On the estimation of network complexity: Dimension of Graphons

arXiv (63p),  Journal of Machine Learning Research (2021)

Network complexity has been studied for over half a century and has found a wide range of applications. Many methods have been developed to characterize and estimate the complexity of networks. However, there has been little research with statistical guarantees. In this paper, we develop a statistical theory of graph complexity in a general model of random graphs, the so-called graphon model.

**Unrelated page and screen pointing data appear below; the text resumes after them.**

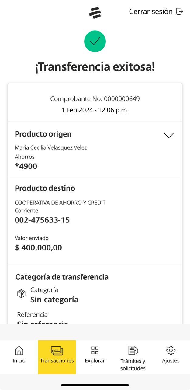Open the Explorar grid icon
The image size is (190, 390).
[x=95, y=350]
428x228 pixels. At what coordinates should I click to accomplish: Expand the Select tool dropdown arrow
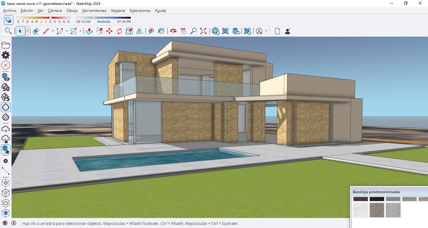coord(27,31)
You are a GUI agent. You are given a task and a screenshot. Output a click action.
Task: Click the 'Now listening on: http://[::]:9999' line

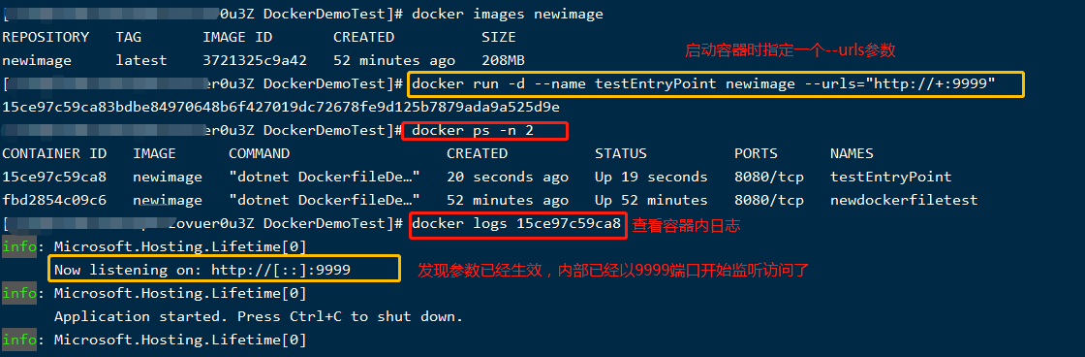click(202, 271)
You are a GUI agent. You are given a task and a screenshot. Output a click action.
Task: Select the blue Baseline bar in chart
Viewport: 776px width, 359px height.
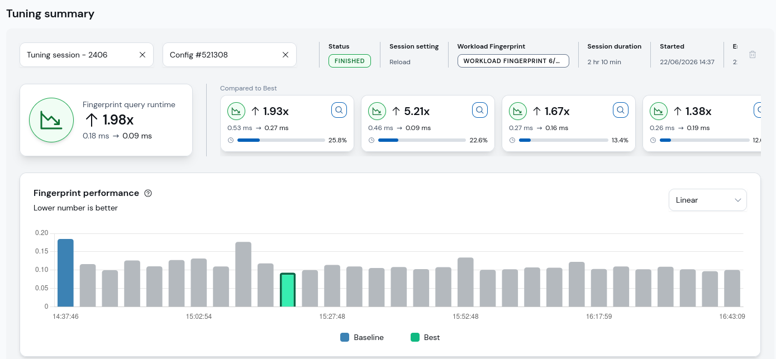[x=66, y=273]
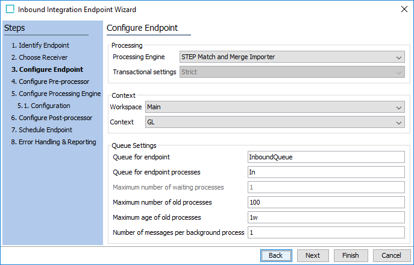This screenshot has height=265, width=414.
Task: Click the Maximum age of old processes field
Action: click(325, 217)
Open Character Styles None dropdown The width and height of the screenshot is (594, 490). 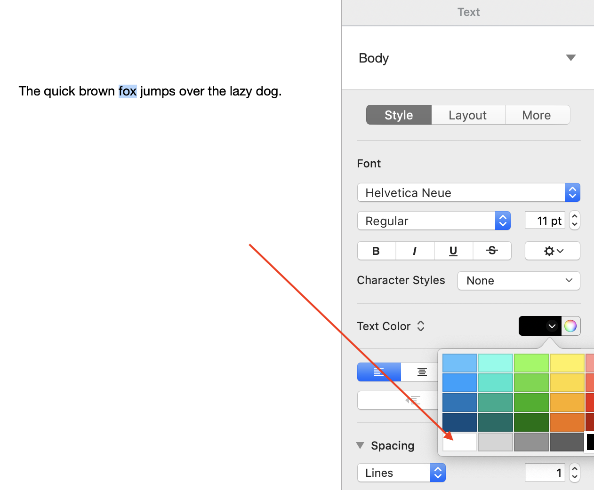519,281
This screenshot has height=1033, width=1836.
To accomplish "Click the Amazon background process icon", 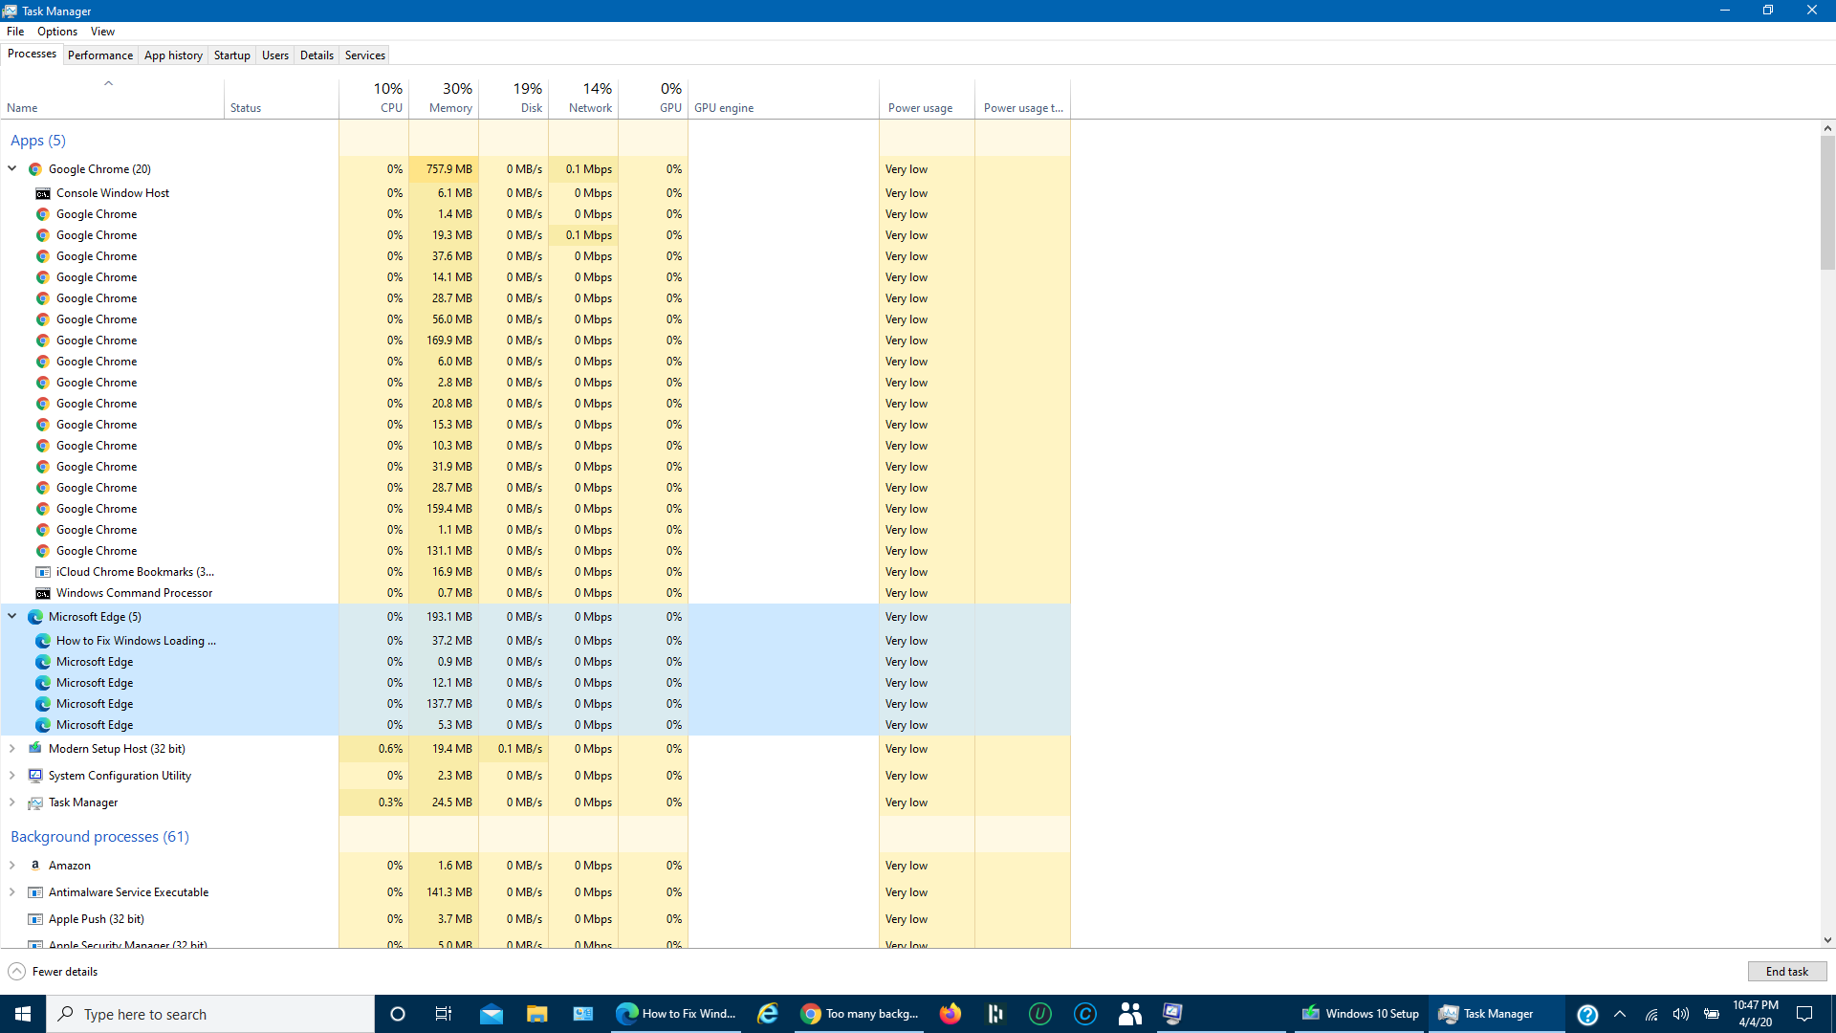I will coord(35,866).
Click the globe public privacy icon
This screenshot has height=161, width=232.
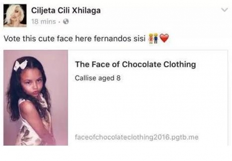[66, 22]
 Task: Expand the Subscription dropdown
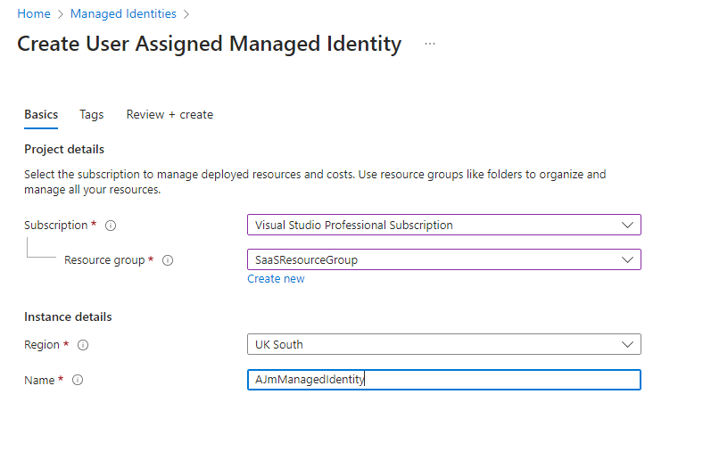[443, 226]
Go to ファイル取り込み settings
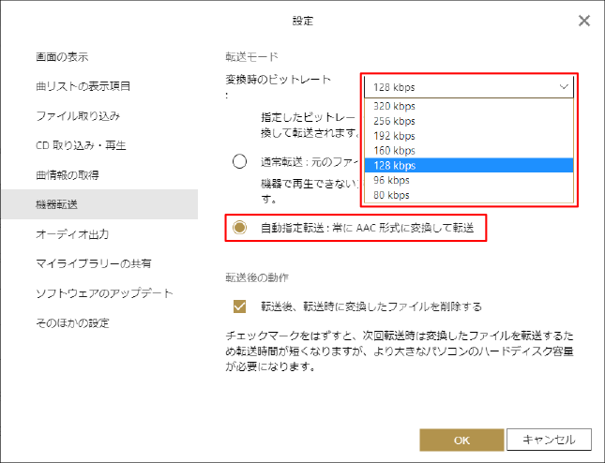This screenshot has width=605, height=463. coord(77,116)
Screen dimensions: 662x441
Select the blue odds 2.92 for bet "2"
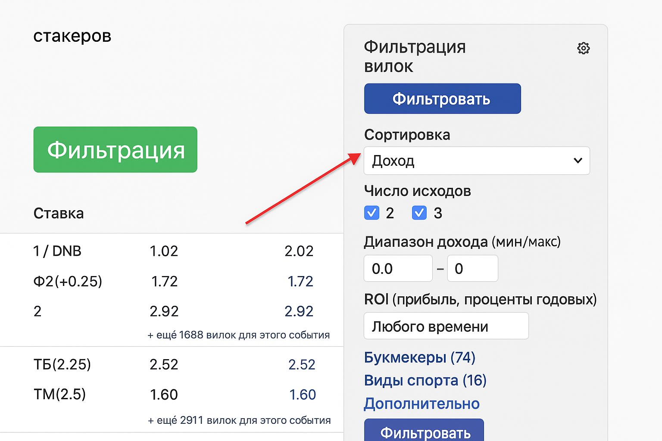[299, 311]
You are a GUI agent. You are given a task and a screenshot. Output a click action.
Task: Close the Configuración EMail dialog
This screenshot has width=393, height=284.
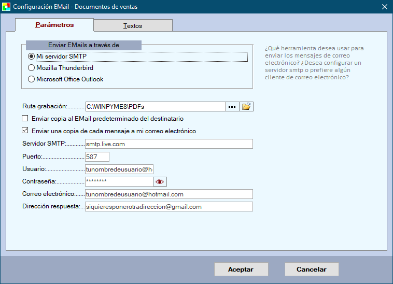click(x=384, y=7)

Given a graphon, we endow the latent space of the nodes with the neighborhood distance that measures the propensity of two nodes to be connected with similar nodes. Our complexity index is then based on the covering number and the Minkowski dimension of (a purified version of) this metric space. Although the latent space is not identifiable, these indices turn out to be identifiable. This notion of complexity has simple interpretations on popular examples of random graphs: it matches the number of communities in stochastic block models; the dimension of the Euclidean space in random geometric graphs; the regularity of the link function in Hölder graphon models.
From a single observation of the graph, we construct an estimator of the neighborhood-distance and show universal non-asymptotic bounds for its risk, matching minimax lower bounds. Based on this estimated distance, we compute the corresponding covering number and Minkowski dimension and we provide optimal non-asymptotic error bounds for these two plug-in estimators.